Records to process:
● ● ● ●

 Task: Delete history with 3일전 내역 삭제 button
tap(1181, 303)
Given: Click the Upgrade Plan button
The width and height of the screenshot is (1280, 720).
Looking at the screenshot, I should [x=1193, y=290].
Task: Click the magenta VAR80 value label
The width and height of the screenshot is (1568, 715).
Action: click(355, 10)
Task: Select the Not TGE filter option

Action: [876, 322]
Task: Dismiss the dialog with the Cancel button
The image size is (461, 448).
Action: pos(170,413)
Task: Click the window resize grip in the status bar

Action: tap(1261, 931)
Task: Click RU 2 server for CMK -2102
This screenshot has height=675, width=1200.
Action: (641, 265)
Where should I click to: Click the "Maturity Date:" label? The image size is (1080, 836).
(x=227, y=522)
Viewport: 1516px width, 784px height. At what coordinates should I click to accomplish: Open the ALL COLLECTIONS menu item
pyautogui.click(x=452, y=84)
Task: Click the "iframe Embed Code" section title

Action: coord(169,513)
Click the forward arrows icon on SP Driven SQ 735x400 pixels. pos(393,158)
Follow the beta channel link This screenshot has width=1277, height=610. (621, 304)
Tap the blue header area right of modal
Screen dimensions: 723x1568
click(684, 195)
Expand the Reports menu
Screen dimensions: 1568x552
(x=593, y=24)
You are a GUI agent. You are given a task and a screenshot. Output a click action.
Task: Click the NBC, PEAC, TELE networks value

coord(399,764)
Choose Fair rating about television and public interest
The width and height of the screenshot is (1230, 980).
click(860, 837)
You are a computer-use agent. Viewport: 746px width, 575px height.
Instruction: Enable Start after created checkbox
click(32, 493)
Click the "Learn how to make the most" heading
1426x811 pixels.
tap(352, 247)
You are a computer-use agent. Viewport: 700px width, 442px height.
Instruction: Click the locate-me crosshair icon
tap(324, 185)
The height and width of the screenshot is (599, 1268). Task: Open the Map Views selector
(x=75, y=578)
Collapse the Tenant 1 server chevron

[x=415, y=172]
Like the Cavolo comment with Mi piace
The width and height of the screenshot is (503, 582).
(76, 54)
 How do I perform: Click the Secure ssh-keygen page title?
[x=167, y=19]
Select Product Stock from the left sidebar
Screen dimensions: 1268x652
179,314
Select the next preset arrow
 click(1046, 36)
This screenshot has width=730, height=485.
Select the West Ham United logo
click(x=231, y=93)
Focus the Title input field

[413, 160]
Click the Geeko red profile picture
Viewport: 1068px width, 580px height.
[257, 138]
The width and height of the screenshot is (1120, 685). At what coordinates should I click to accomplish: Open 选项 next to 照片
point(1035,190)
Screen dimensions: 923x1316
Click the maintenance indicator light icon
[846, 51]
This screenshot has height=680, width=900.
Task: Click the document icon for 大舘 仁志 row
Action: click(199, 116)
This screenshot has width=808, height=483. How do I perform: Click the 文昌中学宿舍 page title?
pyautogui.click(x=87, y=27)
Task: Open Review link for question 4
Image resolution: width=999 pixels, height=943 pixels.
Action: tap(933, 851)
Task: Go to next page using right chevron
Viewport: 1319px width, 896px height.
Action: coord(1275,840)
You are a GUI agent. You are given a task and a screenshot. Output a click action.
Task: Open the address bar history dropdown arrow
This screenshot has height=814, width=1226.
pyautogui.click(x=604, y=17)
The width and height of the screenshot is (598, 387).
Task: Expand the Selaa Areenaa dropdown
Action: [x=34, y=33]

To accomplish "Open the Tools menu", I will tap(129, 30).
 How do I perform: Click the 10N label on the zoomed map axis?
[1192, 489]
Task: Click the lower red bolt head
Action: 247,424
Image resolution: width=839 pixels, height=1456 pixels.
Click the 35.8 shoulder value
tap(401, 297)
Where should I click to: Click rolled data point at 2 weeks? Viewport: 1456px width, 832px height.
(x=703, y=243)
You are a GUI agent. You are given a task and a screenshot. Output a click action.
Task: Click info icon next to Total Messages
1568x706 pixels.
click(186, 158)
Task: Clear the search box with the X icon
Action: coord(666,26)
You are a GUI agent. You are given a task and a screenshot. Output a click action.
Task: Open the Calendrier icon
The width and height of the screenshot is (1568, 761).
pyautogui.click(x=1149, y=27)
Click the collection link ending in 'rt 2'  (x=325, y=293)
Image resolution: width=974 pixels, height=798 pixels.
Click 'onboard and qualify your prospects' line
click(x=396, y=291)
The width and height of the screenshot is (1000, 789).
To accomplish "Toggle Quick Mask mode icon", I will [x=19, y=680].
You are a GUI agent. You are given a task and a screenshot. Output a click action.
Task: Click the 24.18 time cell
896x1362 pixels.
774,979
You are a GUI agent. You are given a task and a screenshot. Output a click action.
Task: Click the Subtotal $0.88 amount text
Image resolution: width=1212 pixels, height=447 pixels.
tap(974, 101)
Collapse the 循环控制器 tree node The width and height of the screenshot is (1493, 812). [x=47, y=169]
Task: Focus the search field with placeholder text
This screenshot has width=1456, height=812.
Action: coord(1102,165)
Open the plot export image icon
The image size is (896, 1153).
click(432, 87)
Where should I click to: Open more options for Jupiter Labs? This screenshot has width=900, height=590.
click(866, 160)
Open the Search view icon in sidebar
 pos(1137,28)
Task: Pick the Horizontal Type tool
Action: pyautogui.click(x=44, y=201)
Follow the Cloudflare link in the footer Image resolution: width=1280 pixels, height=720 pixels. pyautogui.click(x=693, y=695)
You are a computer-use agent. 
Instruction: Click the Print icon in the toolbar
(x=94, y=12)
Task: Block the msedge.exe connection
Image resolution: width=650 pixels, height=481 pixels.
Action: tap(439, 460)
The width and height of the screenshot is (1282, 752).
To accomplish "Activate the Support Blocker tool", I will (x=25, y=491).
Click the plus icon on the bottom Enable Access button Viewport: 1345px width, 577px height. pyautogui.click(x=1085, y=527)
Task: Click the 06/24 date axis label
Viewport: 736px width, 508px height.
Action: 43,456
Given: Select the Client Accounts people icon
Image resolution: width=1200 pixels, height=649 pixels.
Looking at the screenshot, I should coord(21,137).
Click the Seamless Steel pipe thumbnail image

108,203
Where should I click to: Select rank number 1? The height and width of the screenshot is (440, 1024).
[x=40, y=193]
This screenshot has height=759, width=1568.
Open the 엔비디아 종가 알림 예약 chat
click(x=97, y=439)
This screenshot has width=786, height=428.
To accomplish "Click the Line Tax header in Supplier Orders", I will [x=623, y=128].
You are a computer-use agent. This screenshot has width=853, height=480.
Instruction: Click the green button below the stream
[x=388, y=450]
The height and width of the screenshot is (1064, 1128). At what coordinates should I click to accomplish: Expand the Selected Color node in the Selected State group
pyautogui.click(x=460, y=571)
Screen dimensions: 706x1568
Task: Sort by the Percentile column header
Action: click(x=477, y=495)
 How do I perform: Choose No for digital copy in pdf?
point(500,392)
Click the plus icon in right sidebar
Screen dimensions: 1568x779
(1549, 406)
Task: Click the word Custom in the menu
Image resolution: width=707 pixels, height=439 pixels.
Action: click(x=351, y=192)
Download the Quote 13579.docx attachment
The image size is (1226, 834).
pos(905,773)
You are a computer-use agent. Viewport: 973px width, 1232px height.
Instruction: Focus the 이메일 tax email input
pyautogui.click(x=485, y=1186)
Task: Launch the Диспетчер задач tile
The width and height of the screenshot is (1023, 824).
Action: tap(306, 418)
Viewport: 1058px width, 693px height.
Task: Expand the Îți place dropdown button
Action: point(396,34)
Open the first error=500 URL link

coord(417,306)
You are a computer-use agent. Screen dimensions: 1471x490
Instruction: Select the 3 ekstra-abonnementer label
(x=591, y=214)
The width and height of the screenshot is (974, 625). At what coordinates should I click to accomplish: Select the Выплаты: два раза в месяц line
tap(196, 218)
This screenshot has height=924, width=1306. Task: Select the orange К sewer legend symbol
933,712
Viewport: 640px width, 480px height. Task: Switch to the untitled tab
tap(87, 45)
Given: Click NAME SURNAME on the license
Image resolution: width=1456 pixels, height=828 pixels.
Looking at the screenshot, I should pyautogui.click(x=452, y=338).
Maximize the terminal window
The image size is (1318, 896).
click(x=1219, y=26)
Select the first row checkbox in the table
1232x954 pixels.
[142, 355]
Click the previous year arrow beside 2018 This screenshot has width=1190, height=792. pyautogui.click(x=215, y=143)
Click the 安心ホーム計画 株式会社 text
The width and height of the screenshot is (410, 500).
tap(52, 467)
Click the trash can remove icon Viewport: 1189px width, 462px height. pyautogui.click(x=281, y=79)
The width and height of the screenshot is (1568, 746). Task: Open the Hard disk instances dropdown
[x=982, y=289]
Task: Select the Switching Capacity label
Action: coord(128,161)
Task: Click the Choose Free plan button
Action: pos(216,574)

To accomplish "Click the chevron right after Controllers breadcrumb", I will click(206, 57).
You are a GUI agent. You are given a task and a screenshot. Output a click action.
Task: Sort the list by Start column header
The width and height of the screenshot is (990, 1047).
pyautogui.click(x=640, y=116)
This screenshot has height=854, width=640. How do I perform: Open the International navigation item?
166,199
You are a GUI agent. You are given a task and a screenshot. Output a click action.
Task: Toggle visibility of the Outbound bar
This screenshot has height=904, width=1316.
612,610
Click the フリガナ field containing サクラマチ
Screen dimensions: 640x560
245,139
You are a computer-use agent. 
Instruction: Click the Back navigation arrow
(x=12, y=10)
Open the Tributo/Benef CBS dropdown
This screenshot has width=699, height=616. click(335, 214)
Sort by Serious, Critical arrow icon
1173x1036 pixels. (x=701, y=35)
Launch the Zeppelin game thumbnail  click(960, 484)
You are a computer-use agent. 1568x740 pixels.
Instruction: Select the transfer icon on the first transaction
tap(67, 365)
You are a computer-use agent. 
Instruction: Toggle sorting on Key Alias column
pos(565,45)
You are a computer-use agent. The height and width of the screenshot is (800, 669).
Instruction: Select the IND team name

● ● ● ●

About this task: Take from the material above the lines running from the one with "How do I perform: Click the 10N" through the one with "Task: Click info icon next to Total Messages", and repeat them exactly, with nothing else.

Output of the exercise:
 How do I perform: Click the 10N label on the zoomed map axis?
[1192, 489]
Task: Click the lower red bolt head
Action: 247,424
Image resolution: width=839 pixels, height=1456 pixels.
Click the 35.8 shoulder value
tap(401, 297)
Where should I click to: Click rolled data point at 2 weeks? Viewport: 1456px width, 832px height.
(x=703, y=243)
You are a GUI agent. You are given a task and a screenshot. Output a click action.
Task: Click info icon next to Total Messages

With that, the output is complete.